• Goal of the exercise
From the material below, extract each line that contains the string "Instruction". Matching is case-sensitive.
:: Records for this exercise ::
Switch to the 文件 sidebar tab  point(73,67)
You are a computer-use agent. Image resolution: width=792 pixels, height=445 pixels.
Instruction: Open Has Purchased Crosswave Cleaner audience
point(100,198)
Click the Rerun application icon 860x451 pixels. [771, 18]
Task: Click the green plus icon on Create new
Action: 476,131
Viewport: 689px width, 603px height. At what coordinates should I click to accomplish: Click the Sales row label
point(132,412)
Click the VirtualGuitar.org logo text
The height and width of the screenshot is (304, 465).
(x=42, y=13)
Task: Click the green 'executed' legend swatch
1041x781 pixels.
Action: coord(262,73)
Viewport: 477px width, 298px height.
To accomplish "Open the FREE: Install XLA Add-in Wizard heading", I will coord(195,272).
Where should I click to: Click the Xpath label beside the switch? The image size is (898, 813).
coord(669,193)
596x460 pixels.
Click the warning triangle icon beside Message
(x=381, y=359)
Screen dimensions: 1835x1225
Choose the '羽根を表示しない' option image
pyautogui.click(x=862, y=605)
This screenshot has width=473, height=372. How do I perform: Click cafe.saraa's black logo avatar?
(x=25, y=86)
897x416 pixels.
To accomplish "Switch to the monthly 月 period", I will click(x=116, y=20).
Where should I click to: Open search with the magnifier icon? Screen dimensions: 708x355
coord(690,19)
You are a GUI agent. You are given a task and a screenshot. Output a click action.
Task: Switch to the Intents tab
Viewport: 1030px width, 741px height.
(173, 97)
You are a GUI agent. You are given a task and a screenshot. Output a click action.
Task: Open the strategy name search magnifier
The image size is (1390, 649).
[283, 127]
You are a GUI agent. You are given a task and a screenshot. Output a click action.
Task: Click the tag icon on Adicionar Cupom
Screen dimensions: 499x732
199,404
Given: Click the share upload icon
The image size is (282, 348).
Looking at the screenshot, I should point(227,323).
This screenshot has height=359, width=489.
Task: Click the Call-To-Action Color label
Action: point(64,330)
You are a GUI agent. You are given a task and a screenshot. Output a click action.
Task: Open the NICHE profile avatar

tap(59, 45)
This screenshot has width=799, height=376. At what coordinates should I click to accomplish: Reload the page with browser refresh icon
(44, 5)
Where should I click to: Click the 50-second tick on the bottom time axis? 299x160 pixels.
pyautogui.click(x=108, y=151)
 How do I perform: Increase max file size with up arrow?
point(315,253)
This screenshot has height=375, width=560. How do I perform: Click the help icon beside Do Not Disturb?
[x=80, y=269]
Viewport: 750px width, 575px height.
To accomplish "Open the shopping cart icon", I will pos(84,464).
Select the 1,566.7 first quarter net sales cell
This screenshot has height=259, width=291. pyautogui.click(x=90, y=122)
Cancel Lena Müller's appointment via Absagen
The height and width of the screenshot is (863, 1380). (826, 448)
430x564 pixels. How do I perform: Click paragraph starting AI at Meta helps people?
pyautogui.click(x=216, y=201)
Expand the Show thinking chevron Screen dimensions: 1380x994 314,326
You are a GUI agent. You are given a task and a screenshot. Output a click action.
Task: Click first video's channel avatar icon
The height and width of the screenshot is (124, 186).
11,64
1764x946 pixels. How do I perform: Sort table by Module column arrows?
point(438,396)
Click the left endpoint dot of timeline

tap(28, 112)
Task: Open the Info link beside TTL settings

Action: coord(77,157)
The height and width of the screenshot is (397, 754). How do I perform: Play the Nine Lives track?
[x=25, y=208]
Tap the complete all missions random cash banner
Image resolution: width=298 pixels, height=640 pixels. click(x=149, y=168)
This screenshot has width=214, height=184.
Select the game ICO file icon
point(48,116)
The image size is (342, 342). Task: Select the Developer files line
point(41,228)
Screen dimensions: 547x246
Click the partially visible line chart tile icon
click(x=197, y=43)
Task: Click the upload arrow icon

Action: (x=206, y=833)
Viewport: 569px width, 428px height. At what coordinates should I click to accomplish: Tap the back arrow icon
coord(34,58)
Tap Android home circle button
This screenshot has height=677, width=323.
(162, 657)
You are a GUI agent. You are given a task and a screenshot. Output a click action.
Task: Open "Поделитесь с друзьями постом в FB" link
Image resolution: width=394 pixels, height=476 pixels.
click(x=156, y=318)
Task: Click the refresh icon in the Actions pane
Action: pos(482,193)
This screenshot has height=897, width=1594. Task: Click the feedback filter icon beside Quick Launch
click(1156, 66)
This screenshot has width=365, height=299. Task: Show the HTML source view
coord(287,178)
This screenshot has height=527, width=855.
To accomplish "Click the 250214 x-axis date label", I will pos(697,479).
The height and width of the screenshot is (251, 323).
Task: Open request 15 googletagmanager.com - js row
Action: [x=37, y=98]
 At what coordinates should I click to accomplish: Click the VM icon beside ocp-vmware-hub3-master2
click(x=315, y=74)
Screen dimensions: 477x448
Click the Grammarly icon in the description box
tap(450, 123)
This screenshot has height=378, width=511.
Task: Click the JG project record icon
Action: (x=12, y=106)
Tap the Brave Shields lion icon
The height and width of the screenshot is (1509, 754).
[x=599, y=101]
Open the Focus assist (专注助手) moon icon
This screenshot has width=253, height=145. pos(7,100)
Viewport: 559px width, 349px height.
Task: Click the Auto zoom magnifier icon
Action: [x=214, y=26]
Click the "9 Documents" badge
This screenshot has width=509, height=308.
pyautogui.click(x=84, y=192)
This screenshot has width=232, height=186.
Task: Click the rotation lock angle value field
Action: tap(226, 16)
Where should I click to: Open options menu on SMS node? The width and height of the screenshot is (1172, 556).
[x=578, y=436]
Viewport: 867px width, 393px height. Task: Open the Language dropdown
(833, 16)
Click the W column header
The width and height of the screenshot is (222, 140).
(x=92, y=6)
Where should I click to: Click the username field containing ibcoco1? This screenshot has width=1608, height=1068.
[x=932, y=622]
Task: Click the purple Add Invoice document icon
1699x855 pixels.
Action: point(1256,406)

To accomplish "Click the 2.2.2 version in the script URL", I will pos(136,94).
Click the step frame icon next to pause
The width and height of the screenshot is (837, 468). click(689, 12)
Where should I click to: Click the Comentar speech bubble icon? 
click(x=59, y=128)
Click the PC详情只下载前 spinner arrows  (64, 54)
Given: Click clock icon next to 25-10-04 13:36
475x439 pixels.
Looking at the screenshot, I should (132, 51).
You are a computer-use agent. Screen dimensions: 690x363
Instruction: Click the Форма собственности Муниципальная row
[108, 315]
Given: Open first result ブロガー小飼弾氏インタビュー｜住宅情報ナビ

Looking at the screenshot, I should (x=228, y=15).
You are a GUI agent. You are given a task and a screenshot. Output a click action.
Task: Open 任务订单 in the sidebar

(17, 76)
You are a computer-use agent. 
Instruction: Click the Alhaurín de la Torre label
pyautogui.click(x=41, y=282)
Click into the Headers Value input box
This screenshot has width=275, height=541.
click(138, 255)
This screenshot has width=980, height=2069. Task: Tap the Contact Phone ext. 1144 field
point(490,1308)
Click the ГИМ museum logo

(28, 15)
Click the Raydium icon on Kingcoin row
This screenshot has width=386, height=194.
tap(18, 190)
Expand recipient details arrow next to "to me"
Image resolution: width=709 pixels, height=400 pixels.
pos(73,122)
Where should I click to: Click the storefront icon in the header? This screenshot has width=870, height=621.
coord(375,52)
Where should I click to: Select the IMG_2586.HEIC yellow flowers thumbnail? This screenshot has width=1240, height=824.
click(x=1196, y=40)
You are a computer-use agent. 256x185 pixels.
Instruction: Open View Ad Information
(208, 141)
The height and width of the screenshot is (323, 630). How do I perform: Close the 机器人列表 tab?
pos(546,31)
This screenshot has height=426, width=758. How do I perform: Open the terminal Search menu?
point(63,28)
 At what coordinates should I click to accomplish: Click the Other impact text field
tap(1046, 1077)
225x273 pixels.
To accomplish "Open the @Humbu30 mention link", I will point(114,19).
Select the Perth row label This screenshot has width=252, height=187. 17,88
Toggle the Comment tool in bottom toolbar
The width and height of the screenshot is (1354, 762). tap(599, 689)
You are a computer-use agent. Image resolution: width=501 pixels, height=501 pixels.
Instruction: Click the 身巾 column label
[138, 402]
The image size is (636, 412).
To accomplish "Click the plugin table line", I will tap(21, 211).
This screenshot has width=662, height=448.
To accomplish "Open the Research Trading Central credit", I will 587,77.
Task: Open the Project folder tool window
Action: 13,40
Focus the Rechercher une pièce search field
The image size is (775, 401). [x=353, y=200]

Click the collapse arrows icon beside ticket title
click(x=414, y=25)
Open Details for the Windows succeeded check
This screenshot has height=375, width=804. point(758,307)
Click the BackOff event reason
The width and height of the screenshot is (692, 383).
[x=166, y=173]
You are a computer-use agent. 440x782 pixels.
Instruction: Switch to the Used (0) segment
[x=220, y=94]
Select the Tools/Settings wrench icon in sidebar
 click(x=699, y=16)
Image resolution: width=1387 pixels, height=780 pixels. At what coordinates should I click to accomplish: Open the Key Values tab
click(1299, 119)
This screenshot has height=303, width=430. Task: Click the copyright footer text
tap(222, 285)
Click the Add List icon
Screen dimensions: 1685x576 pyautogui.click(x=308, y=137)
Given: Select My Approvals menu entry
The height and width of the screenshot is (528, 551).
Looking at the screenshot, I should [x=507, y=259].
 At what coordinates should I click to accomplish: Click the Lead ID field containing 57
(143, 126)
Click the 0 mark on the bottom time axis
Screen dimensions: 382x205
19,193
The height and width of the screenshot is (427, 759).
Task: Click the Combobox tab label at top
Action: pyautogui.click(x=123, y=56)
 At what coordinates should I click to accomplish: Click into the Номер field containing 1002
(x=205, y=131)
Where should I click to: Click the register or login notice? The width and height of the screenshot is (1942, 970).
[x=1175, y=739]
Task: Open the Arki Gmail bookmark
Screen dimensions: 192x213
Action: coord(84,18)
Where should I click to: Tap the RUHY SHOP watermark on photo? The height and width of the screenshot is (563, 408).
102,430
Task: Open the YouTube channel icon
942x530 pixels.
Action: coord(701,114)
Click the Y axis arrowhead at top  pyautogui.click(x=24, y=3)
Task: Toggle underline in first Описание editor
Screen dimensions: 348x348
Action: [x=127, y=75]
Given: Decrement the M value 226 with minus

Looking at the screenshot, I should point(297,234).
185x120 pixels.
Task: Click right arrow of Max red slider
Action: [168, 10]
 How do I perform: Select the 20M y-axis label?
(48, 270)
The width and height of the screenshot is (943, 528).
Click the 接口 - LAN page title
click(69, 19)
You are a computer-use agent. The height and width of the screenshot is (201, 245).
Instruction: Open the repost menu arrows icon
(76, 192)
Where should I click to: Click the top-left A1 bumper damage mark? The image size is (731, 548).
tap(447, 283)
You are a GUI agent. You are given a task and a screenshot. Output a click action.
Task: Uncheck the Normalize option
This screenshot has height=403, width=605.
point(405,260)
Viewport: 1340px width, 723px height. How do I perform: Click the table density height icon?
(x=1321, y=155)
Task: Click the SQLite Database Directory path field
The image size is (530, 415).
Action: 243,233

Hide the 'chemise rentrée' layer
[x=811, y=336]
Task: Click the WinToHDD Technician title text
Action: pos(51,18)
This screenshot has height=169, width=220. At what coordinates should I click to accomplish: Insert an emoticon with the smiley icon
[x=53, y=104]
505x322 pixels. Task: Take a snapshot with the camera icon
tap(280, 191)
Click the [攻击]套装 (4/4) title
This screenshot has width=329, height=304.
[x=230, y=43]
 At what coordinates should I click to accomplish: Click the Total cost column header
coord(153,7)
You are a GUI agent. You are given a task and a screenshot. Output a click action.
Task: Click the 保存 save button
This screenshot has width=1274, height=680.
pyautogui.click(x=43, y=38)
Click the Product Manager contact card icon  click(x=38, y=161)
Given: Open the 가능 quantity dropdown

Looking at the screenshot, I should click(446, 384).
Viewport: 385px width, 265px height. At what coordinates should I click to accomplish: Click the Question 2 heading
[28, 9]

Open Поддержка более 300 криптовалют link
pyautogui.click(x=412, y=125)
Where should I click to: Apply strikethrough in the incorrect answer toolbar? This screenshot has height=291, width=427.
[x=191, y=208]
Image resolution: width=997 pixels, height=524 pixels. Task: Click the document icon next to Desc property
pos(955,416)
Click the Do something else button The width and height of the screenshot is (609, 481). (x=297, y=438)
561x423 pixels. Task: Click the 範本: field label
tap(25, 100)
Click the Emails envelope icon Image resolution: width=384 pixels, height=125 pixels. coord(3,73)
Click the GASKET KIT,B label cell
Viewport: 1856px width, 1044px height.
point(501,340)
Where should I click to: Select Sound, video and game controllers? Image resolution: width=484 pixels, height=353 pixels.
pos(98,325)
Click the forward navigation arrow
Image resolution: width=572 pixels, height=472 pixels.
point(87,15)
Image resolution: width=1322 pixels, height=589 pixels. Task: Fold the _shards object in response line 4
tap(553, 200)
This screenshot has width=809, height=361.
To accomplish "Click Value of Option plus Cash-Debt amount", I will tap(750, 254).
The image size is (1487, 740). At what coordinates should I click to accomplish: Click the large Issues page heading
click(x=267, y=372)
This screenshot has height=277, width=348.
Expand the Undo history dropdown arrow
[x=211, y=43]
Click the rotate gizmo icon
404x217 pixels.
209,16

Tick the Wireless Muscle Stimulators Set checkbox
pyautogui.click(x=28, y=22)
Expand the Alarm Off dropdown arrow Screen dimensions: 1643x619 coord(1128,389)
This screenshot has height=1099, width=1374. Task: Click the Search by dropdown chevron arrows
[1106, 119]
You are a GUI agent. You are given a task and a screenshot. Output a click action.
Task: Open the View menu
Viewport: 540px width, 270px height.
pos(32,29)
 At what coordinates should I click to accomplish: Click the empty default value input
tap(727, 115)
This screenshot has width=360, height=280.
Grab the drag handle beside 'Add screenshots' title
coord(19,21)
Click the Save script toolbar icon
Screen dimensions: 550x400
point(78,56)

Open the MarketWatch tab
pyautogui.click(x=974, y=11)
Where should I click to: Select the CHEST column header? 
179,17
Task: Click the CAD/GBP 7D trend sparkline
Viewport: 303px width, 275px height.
:::
• Finished exercise
Instruction: Open Has Purchased Crosswave Cleaner audience
Instruction: Click the Форма собственности Муниципальная row
Instruction: Click the Alhaurín de la Torre label
Instruction: Open View Ad Information
Instruction: Click the 身巾 column label
Instruction: Switch to the Used (0) segment
Instruction: Open the repost menu arrows icon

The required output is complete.